What is basically different during this Halving cycle is the monetary degradation that is happening in the old financial system. Major global central banks, mainly the Federal Reserve and European Central Bank (ECB) have got themselves into a corner. Following decades of interest rate reductions to stimulate markets, rates are stuck at the zero lower bound, leaving them without a major tool in their tool box.
Quantitative easing on a scale that was formerly incomprehensible, shown by a parabolic rise in the balance sheets of the central banks. Without the capability of lowering the interest rates any further, the act of buying bonds and securitized debt with newly “printed” cash, has been the only response. This act has provided a privilege to global credit and stock markets, and has served as complete rocket fuel for the price of bitcoin. Recent manifesto from both the Fed and ECB has shown that they are committed to continue easing.
In the last months of 2020 and the first months of 2021, corporate and institutional interest in bitcoin as a monetary asset has burst. The insurance industry, corporate treasurers, Wall Street banks and sovereign wealth funds are all preparing to enter this space massively. This motion of new request from huge capital allocators will have to fit through a pinhole of present supply, which will cause an increase in bitcoin price, as bitcoin go through the transition from a mainly individual/retail-driven asset, into a worldwide monetary asset with geopolitical concepts. A $200,000 bitcoin would regard as identical to about a $3.7 trillion dollar asset, still just a tiny part of the current market value of gold, its closest monetary rival.

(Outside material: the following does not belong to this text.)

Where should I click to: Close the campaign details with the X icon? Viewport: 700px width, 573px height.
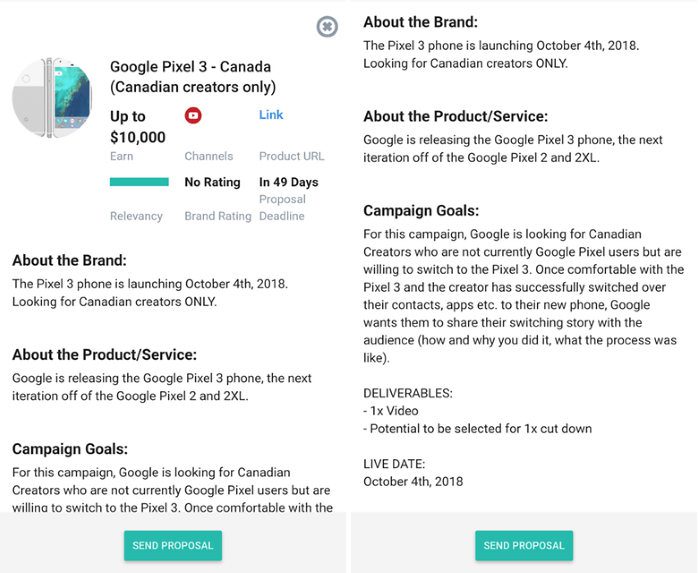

While nothing in this world is assurance, it is absolutely a good guess that politicians and central bankers will continue to work and follow their basic motivation of “printing money,” as well as there is an extremely strong possibility, that the Bitcoin network will continue to absorb, additional adopters, as more rational individuals in the world, understand that a system of rules is recommended to a system of rulers. Therefore, with all of these factors and elements affecting this cycle, $200,000 bitcoin is not only a tiny chance of happening, but also it is more likely happening.